──────── ENTRIES SHOWN

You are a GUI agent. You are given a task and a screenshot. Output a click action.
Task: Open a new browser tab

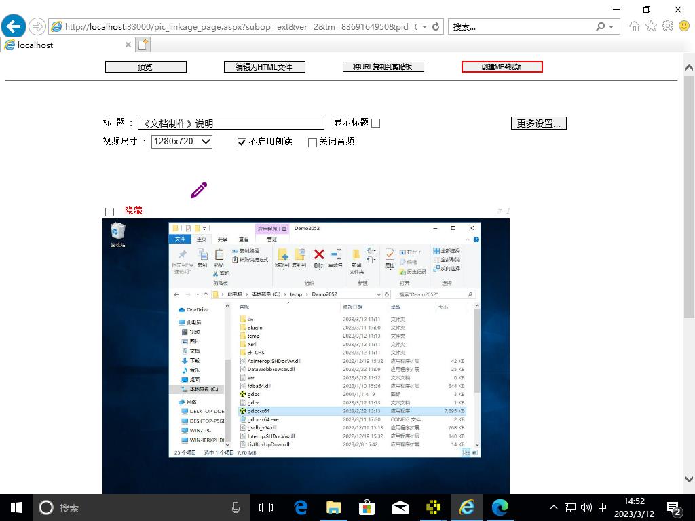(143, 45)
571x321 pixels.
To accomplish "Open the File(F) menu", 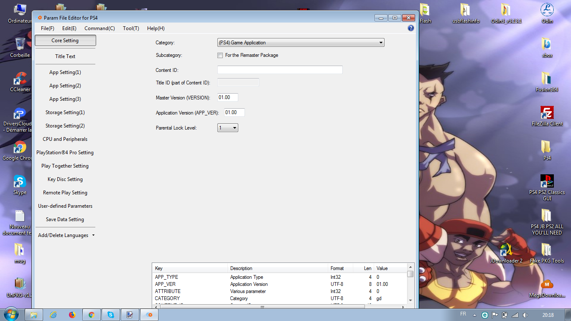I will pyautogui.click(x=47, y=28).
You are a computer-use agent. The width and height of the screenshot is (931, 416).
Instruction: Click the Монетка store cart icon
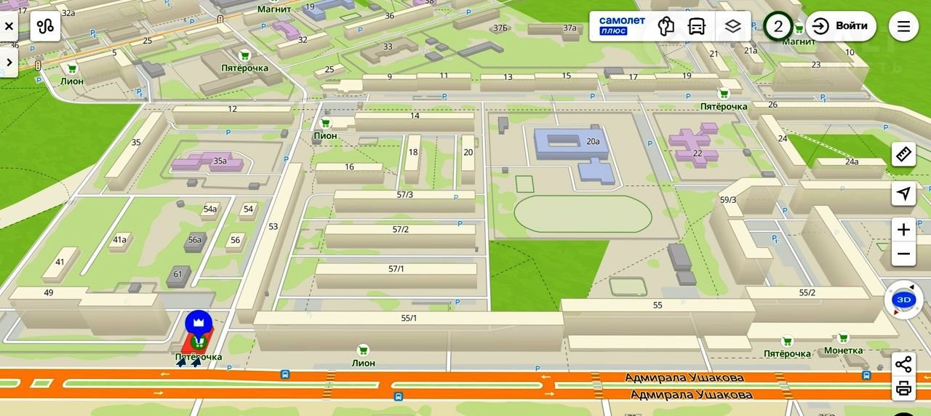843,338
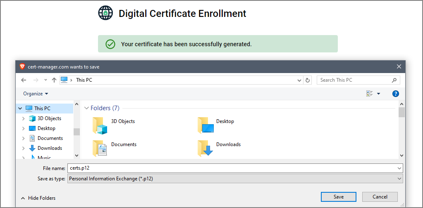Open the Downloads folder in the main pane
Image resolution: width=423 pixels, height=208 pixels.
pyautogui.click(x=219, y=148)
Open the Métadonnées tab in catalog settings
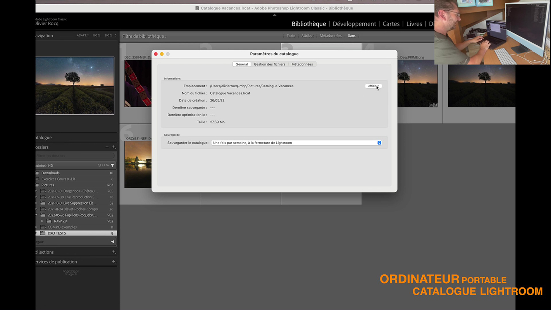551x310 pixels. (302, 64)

────────────────
──────── ENTRIES SHOWN

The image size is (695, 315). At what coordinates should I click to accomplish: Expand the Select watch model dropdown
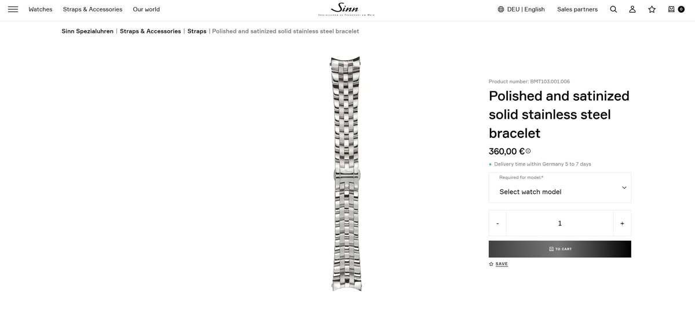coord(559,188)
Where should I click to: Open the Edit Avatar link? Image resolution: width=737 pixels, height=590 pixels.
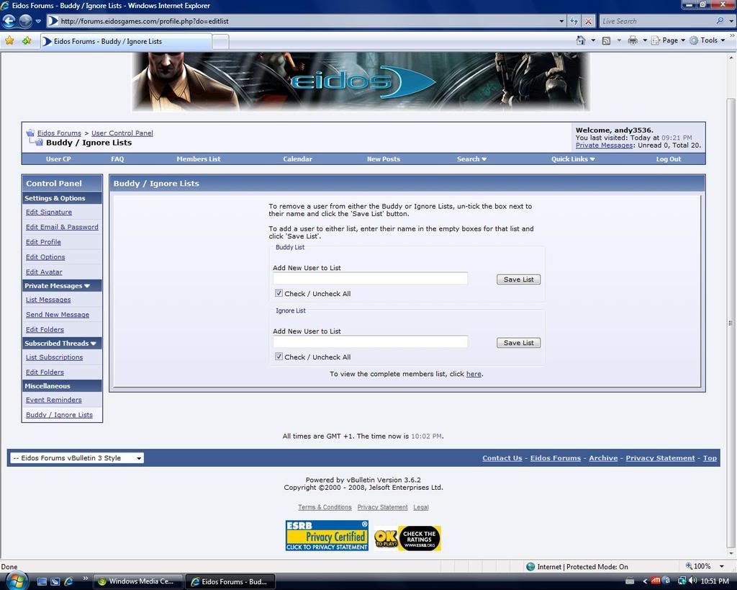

────────────────
──────── ENTRIES SHOWN

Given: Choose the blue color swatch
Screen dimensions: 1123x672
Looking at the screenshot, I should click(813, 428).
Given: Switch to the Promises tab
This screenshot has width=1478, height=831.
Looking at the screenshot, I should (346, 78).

────────────────

▸ **EXERCISE OBJECTIVE**
In the entries above, how many lines contain the word "agent"? Provide the number alone.

▸ **SOLUTION FOR THIS EXERCISE**
2